_BRANO DA LEGGERE_:

::::

Elisa Fuksas parla dell’effetto Vanoni e di sé

A un certo punto, con un sorriso in apparenza solare, in realtà ancora preoccupato, Elisa Fuksas sussurra: “Abbiamo rischiato di perdere Ornella”.
Perdere perché la Vanoni, stizzita, stava per abbandonare il set. Perdere perché, sempre la Vanoni, a 87 anni è entrata in una piscina di acqua fredda “dopo aver mangiato e bevuto di tutto”.
Elisa Fuksas è la regista di Senza fine (prodotto da Moreno Zani e Malcom Pagani per Tenderstories e Mario Gianani e Lorenzo Gangarossa per Wildside e Indiana production), un documentario in cui niente è come era previsto (“la sceneggiatura e il programma sono saltati dal secondo giorno”), ma è il risultato di una cavalcata sul dietro le quinte del cinema, di cosa vuol dire diventare una star e vivere da star (“in realtà Ornella è più un mito”), di come si affronta un set con una personalità così forte. Di come il regista deve mediare, magari capire l’ineluttabile, affrontarlo e renderlo inquadratura. Di come la storica frase di John Belushi in The Blues Brothers – “Sono in missione per conto di Dio” – è la stella polare di chi ha uno scopo e non intende fare prigionieri.
Perché la Vanoni?
Voglio che lei raggiunga l’eternità; anche se lei l’eternità l’ha già conquistata: la sua voce ti azzera anche quando vuoi litigare; così l’ascolti, ti trovi davanti il mito e la furia che può generare si stempera.
Sa di essere un mito?
Sì, però osservandola si ha la sensazione che il mito la abiti; (pausa) è consapevole ma non cosciente: il mito esce come un demone attraverso la sua voce; lei canta sempre, se uno a tavola dice “pane”, lei inizia con una strofa con dentro proprio “pane”.
Di stonare non le interessa.
Nulla. Lei incanta. Pure quando sbaglia le sue storiche canzoni o le cambia perché, sostiene, oramai l’hanno annoiata.
Era già un suo mito?
La questione mito non è parte di me.
Forse perché è cresciuta con un mito come padre.
È probabile, ma chi lo sa se è la mia natura? Però è vero, da subito sono stata abituata a confrontarmi con personalità molto forti; so trovare la distanza giusta per non morire e, allo stesso tempo, per permettere a queste persone di narrarsi senza morire: il racconto le consuma.
Il suo rapporto con la Vanoni.
In certi momenti le voglio bene come a una madre, come a un padre, come a una di famiglia e, come a una di famiglia, in certi momenti, la vorrei uccidere. Lei è urticante, perché è un mito, ti pone questioni personali, anche sul tuo rapporto con la dimensione assoluta ed eterna. E uno poi si chiede se diventerà mai come lei: assoluto ed eterno.
Ed è importante?
Non lo so, anche questo mi sono domandata; (pausa) tra i tanti temi che direttamente e indirettamente Ornella sollecita c’è quello del coraggio e del talento.
Come regista ritiene di avere talento?
Pure qui, non lo so; prima di questa intervista ho dovuto rivedere il trailer perché non ricordo mai quello che ho realizzato.

::::

_CONSEGNA A_:
Trascrivi senza alcuna modifica le righe dei record partendo da quella che contiene "You are a computer-use agent. 942x451 pixels." e arrivando a quella che contiene "pyautogui.click(x=501, y=80)", entrambe incluse. Lascia fuori dalla risposta le immagini.

_ESTRATTO DEI RECORD_:
::::

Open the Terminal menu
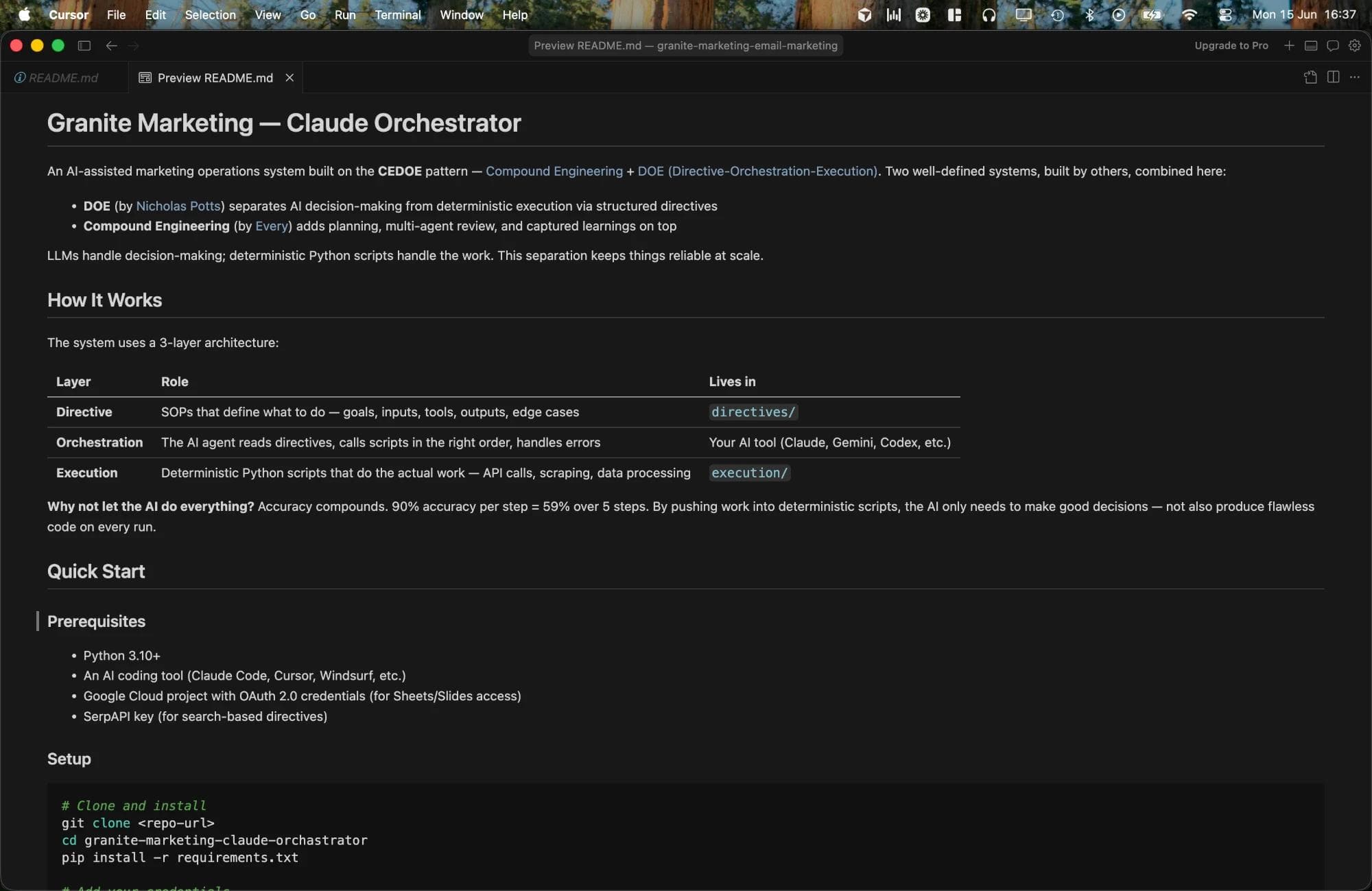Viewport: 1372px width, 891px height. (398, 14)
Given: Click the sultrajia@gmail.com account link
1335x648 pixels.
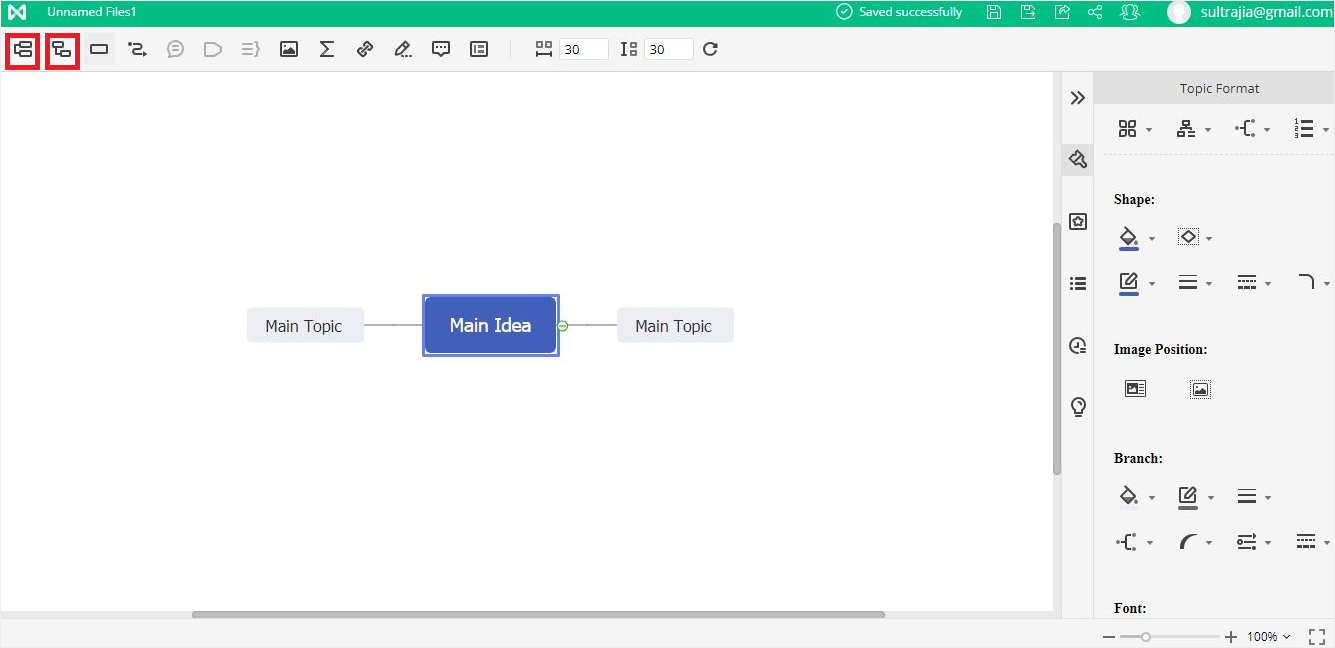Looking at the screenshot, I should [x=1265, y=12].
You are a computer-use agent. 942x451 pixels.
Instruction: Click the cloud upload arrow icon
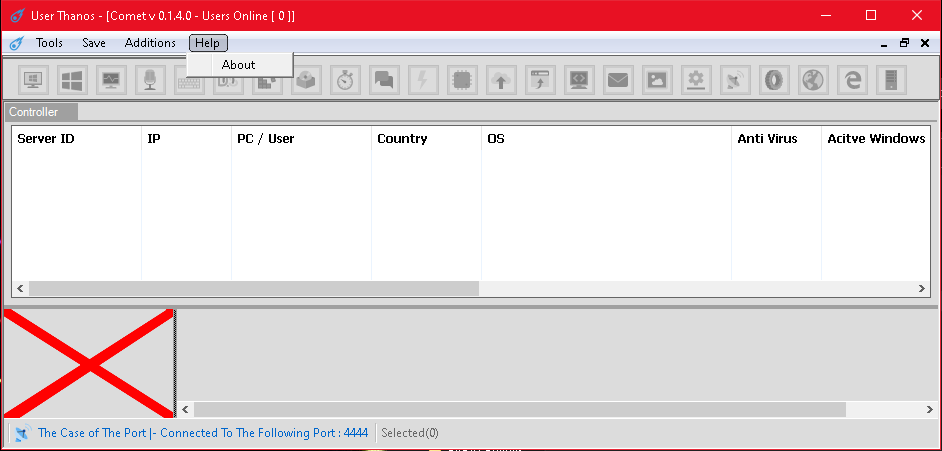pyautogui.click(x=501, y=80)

::::

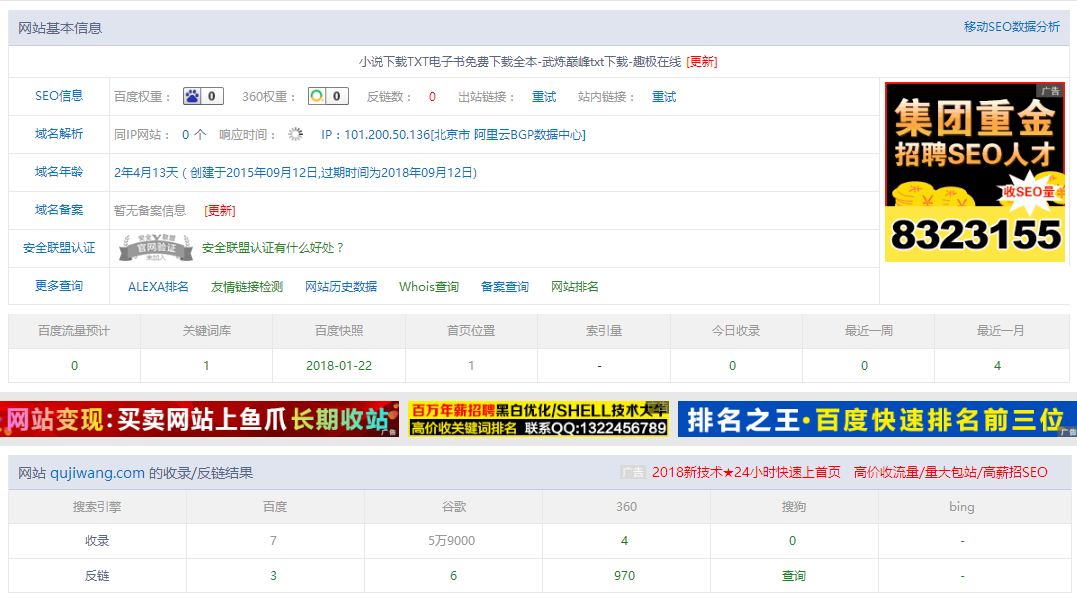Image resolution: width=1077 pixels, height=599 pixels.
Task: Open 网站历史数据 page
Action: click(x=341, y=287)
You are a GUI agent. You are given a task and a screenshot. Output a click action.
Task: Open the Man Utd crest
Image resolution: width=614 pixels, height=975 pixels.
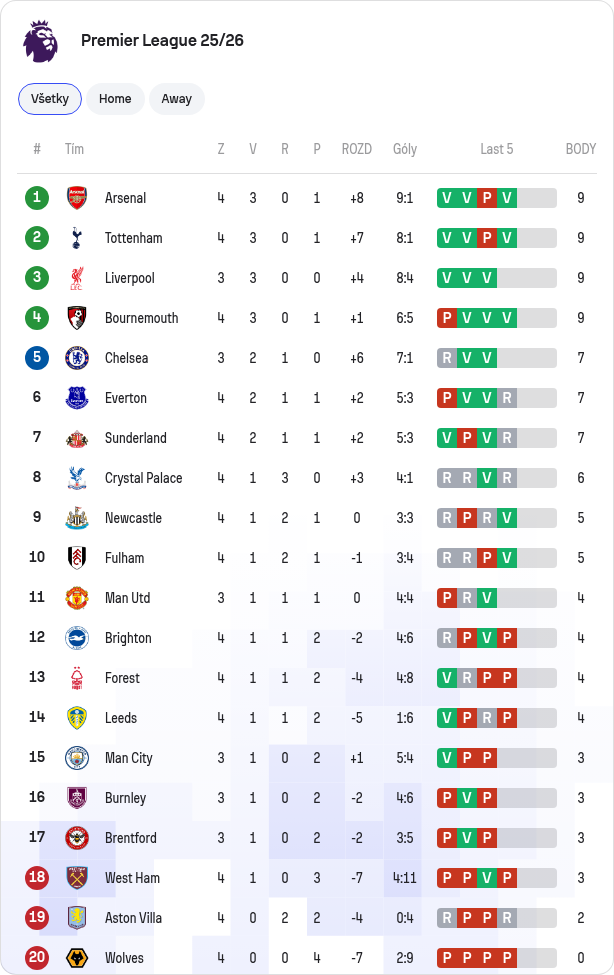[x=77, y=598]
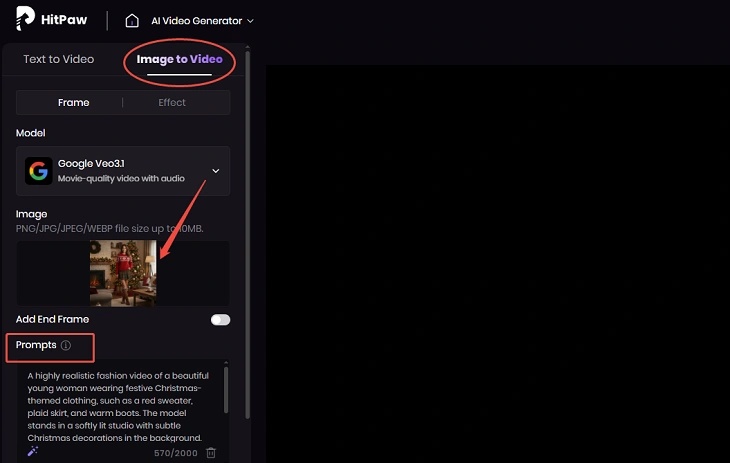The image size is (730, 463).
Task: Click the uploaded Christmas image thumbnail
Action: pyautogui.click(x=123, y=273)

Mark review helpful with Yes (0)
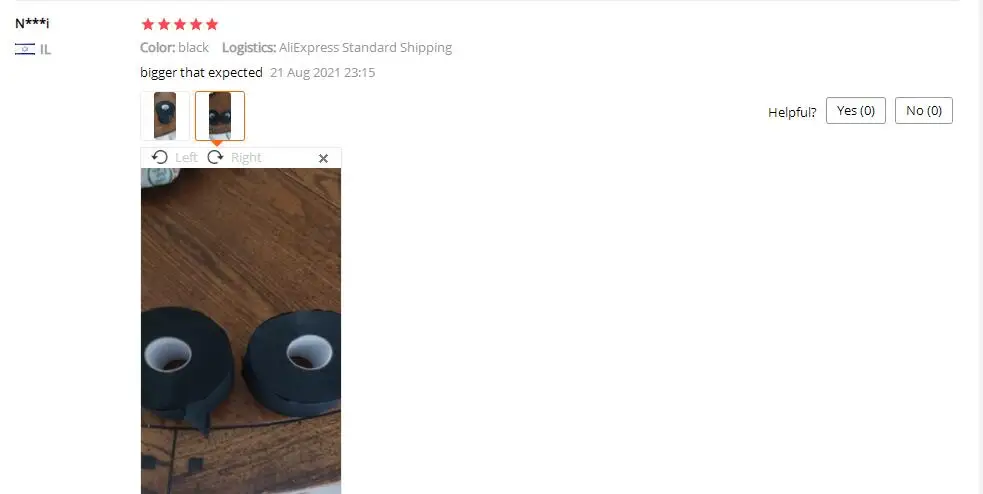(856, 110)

::::

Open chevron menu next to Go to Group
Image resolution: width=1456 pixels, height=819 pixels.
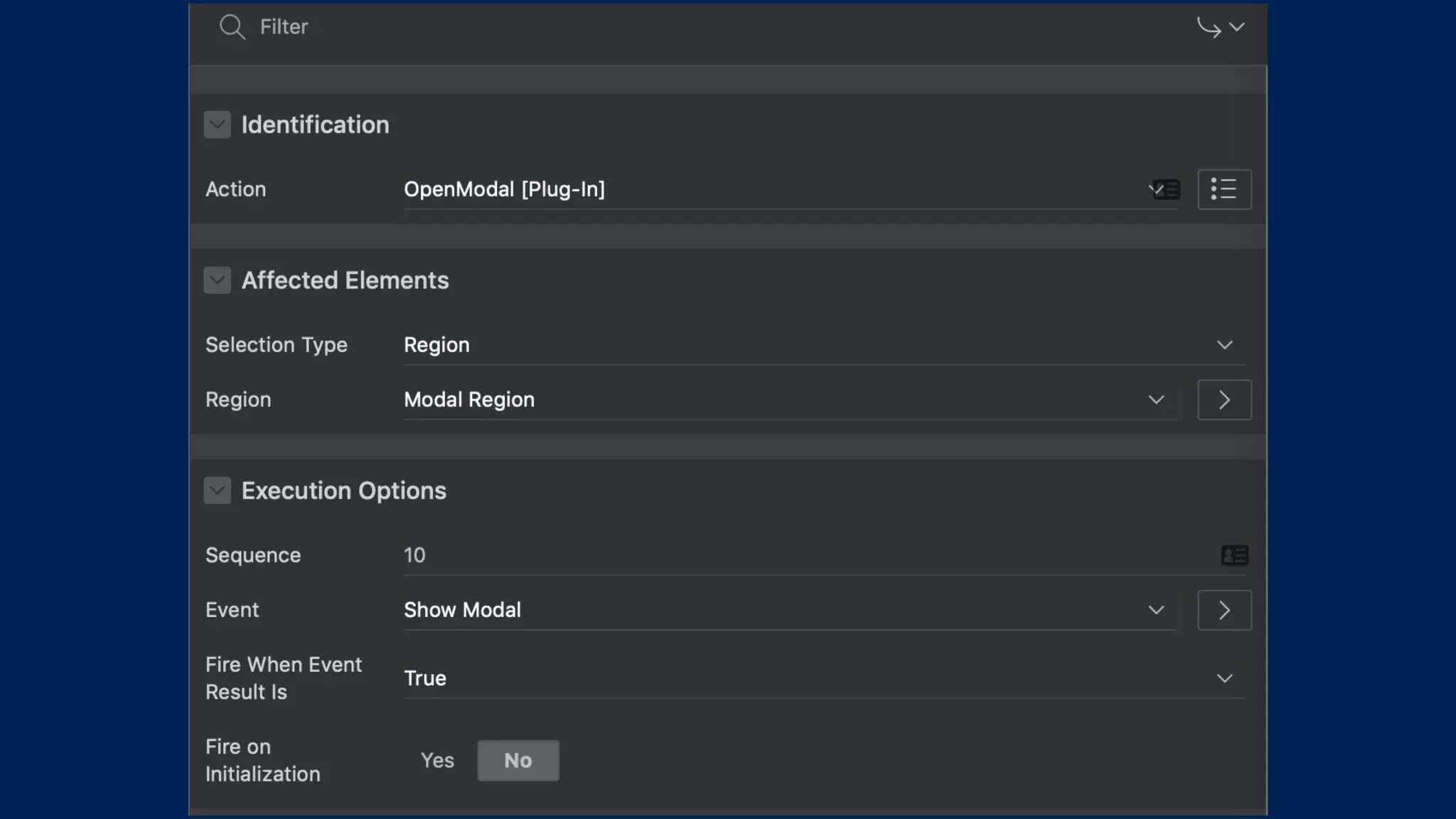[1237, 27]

::::

_CONSEGNA B_:
Secondo il brano da leggere, a quanti anni la Vanoni è entrata in una piscina di acqua fredda?

_RISPOSTA CORRETTA A_:
You are a computer-use agent. 942x451 pixels.
Instruction: Click the cloud upload arrow icon
pyautogui.click(x=501, y=80)

_RISPOSTA CORRETTA B_:
A 87 anni.